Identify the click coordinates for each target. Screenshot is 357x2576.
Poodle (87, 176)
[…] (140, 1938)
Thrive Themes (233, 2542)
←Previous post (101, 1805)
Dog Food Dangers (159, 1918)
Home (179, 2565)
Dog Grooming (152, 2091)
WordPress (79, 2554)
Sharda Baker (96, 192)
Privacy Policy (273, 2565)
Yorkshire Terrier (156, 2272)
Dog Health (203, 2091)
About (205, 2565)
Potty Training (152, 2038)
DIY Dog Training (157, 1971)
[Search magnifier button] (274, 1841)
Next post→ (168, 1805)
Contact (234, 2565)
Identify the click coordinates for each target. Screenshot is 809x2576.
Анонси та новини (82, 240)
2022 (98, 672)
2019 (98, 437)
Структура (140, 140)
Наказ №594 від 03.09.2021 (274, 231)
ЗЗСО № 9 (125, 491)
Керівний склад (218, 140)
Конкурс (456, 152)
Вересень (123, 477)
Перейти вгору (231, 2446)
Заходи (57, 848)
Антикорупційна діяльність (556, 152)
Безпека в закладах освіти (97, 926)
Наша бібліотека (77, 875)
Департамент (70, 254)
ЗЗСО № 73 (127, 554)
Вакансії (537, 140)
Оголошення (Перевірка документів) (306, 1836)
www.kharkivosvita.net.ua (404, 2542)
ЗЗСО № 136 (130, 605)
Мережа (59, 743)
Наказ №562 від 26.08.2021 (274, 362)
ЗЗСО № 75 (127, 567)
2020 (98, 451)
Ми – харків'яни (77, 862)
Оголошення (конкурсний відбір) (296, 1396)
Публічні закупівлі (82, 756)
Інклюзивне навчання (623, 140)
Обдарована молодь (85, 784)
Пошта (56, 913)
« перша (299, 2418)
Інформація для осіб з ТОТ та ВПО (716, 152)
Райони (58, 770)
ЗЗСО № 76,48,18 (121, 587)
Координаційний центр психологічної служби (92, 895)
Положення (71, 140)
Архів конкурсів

## Problem to solve
Copy the whole listing once more, exactly.

## Reply to the task
Identify the click coordinates for each target. Screenshot is 357x2576.
Poodle (87, 176)
[…] (140, 1938)
Thrive Themes (233, 2542)
←Previous post (101, 1805)
Dog Food Dangers (159, 1918)
Home (179, 2565)
Dog Grooming (152, 2091)
WordPress (79, 2554)
Sharda Baker (96, 192)
Privacy Policy (273, 2565)
Yorkshire Terrier (156, 2272)
Dog Health (203, 2091)
About (205, 2565)
Potty Training (152, 2038)
DIY Dog Training (157, 1971)
[Search magnifier button] (274, 1841)
Next post→ (168, 1805)
Contact (234, 2565)
Identify the click coordinates for each target. Screenshot is 809x2576.
Анонси та новини (82, 240)
2022 (98, 672)
2019 (98, 437)
Структура (140, 140)
Наказ №594 від 03.09.2021 (274, 231)
ЗЗСО № 9 (125, 491)
Керівний склад (218, 140)
Конкурс (456, 152)
Вересень (123, 477)
Перейти вгору (231, 2446)
Заходи (57, 848)
Антикорупційна діяльність (556, 152)
Безпека в закладах освіти (97, 926)
Наша бібліотека (77, 875)
Департамент (70, 254)
ЗЗСО № 73 (127, 554)
Вакансії (537, 140)
Оголошення (Перевірка документів) (306, 1836)
www.kharkivosvita.net.ua (404, 2542)
ЗЗСО № 136 (130, 605)
Мережа (59, 743)
Наказ №562 від 26.08.2021 (274, 362)
ЗЗСО № 75 (127, 567)
2020 (98, 451)
Ми – харків'яни (77, 862)
Оголошення (конкурсний відбір) (296, 1396)
Публічні закупівлі (82, 756)
Інклюзивне навчання (623, 140)
Обдарована молодь (85, 784)
Пошта (56, 913)
« перша (299, 2418)
Інформація для осіб з ТОТ та ВПО (716, 152)
Райони (58, 770)
ЗЗСО № 76,48,18 (121, 587)
Координаційний центр психологічної служби (92, 895)
Положення (71, 140)
Архів конкурсів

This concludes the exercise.